* Data entries
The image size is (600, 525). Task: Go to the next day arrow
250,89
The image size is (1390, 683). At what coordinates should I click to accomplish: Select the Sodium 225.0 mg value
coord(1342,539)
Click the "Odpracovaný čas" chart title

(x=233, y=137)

* EXERCISE INSTRUCTIONS
Your response should consist of the data above, duplicated exactly.

* RESULT OF THIS TASK
The image size is (600, 525). Task: Go to the next day arrow
250,89
The image size is (1390, 683). At what coordinates should I click to accomplish: Select the Sodium 225.0 mg value
coord(1342,539)
Click the "Odpracovaný čas" chart title

(x=233, y=137)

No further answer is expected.